WHAT THE TASK ASKS. Print out every record exactly as it appears.

Stored items
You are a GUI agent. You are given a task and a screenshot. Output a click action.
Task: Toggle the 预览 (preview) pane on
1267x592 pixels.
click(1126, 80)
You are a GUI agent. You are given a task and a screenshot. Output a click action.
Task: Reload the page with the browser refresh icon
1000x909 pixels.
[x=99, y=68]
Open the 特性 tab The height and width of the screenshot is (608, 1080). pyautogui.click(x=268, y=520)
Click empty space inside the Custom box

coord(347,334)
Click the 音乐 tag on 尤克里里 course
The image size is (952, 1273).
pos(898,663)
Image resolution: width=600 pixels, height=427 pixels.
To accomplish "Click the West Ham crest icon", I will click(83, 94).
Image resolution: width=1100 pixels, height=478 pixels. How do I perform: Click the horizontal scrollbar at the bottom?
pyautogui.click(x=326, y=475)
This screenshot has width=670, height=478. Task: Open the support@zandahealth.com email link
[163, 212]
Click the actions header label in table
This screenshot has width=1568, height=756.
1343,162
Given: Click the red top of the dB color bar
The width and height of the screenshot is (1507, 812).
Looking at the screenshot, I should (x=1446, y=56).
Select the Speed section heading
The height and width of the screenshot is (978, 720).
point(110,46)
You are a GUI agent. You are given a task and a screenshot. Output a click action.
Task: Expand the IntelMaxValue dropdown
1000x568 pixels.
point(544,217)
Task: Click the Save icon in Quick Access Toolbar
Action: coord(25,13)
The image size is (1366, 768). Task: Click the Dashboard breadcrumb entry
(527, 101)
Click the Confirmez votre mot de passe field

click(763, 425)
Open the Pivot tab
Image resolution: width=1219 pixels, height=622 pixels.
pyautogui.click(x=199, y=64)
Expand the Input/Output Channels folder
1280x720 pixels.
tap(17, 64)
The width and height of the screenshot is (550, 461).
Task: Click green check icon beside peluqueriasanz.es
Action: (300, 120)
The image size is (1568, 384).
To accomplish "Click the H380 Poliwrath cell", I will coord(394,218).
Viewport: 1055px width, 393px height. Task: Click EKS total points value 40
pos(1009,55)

RESPONSE TO THE EXERCISE.
You are a GUI agent. You are given a task and a screenshot. Output a click action.
Task: Toggle the 预览 (preview) pane on
1267x592 pixels.
click(1126, 80)
You are a GUI agent. You are given a task and a screenshot. Output a click action.
Task: Reload the page with the browser refresh icon
1000x909 pixels.
[x=99, y=68]
Open the 特性 tab The height and width of the screenshot is (608, 1080). pyautogui.click(x=268, y=520)
Click empty space inside the Custom box

coord(347,334)
Click the 音乐 tag on 尤克里里 course
The image size is (952, 1273).
pos(898,663)
Image resolution: width=600 pixels, height=427 pixels.
To accomplish "Click the West Ham crest icon", I will click(83, 94).
Image resolution: width=1100 pixels, height=478 pixels. How do I perform: Click the horizontal scrollbar at the bottom?
pyautogui.click(x=326, y=475)
This screenshot has width=670, height=478. Task: Open the support@zandahealth.com email link
[163, 212]
Click the actions header label in table
This screenshot has width=1568, height=756.
1343,162
Given: Click the red top of the dB color bar
The width and height of the screenshot is (1507, 812).
Looking at the screenshot, I should (x=1446, y=56).
Select the Speed section heading
The height and width of the screenshot is (978, 720).
point(110,46)
You are a GUI agent. You are given a task and a screenshot. Output a click action.
Task: Expand the IntelMaxValue dropdown
1000x568 pixels.
point(544,217)
Task: Click the Save icon in Quick Access Toolbar
Action: coord(25,13)
The image size is (1366, 768). Task: Click the Dashboard breadcrumb entry
(527, 101)
Click the Confirmez votre mot de passe field

click(763, 425)
Open the Pivot tab
Image resolution: width=1219 pixels, height=622 pixels.
pyautogui.click(x=199, y=64)
Expand the Input/Output Channels folder
1280x720 pixels.
tap(17, 64)
The width and height of the screenshot is (550, 461).
Task: Click green check icon beside peluqueriasanz.es
Action: (300, 120)
The image size is (1568, 384).
To accomplish "Click the H380 Poliwrath cell", I will coord(394,218).
Viewport: 1055px width, 393px height. Task: Click EKS total points value 40
pos(1009,55)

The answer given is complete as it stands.